In organisations where AI use is still emerging, the immediate priority will be visibility and control. This means identifying where AI tools are being used, devising appropriate approval processes and oversight mechanisms and clarifying accountability within different business functions. 

As AI becomes more widely embedded in business processes, organisations need more consistent decision-making and alignment across functions. This will provide more formal ownership of AI-enabled decisions and a more coherent approach to risk management, as well as helping to ensure that AI-related risks are factored into existing operational and compliance frameworks, rather than managing them separately. 

Once AI is fully integrated into business processes and decision-making, the emphasis shifts to company-wide governance and oversight. Accountability for AI-enabled decisions should remain aligned with ownership of the underlying business processes, supported by a clearly defined risk appetite and oversight arrangements. There should also be full visibility across systems, functions and use cases that extends beyond technical monitoring to include operational, legal and reputational risks.   

Effective AI risk ownership 

Whatever stage a company is at, the most effective AI risk models share a common principle. They reflect how the organisation operates day-to-day. They distinguish between system ownership and decision accountability and ensure that responsibility for AI risk is factored into existing governance structures rather than treated as a standalone discipline. 

The key question is not who owns the AI system itself, but who owns the decisions and business processes that AI is influencing. Accountability is most effective when it remains aligned with ownership of those underlying business activities, supported by specialist functions that provide expertise, challenge and oversight. 

This goes beyond policy development. It requires a structured approach that maps where AI is being used, assigns responsibility for AI-enabled activities and establishes a risk appetite that can be applied consistently across the organisation. 

At GoodCorporation, we support organisations in building practical AI governance frameworks that integrate risk management into existing structures, rather than creating parallel systems. Our approach focuses on identifying where AI is used, clarifying accountability and ensuring oversight is proportionate to risk. 

The question for organisations is no longer whether AI should be governed, but whether they can demonstrate that responsibility for AI-enabled decisions is understood, assigned and effectively overseen. Organisations that can do this will be better placed to realise the benefits of AI while maintaining control of the risks. 

Frequently asked questions


Who is responsible for AI risk in a company?

AI risk is managed through a shared governance model. Boards hold ultimate accountability, senior leaders define governance structures, and individual functions and users are responsible for implementing controls in their areas. Responsibility is distributed, but accountability must be clearly defined and evidenced.


IT plays a critical role in infrastructure, security and vendor management, but AI risk extends beyond technology. It includes legal, ethical, regulatory, operational and reputational aspects, which require cross-functional ownership.
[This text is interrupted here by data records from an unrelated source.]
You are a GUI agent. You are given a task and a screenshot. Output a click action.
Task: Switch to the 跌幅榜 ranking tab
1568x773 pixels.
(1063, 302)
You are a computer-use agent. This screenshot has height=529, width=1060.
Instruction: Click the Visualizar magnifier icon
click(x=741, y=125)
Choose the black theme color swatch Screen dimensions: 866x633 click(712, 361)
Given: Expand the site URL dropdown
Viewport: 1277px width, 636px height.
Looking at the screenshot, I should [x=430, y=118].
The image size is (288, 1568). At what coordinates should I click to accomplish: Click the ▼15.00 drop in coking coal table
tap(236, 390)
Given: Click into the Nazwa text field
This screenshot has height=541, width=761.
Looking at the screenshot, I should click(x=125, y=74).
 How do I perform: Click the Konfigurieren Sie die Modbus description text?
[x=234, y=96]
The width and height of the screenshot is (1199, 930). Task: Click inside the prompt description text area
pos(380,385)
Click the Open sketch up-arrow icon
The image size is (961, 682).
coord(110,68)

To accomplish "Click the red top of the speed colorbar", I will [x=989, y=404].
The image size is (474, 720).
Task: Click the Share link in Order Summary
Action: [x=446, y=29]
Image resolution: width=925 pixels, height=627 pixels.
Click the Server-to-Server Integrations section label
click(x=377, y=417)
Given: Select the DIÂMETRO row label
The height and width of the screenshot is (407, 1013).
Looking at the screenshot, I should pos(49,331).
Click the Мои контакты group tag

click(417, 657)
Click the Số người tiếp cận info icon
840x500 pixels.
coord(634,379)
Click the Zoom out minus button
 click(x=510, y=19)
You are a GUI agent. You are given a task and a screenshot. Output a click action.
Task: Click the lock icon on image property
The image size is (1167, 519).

An AI governance framework is a structured system for managing AI-related risk across an organisation. It typically includes policies, roles, risk assessments, controls, reporting mechanisms, training, escalation procedures and audit or assurance processes. GoodCorporation’s AI governance framework emphasises linking these elements to operational evidence of control effectiveness. Find out more here: https://www.goodcorporation.com/frameworks/ai-governance-framework/


Shadow AI refers to the use of AI tools within an organisation without formal approval or oversight. It introduces risks relating to data protection, confidentiality, accuracy, intellectual property and regulatory compliance, and is as much a cultural issue as a technical one.


Boards should define risk appetite, ensure governance structures are in place, and require regular assurance on AI usage and controls. Effective oversight relies on evidence: system inventories, risk assessments, monitoring reports, incident logs, training records and independent audits.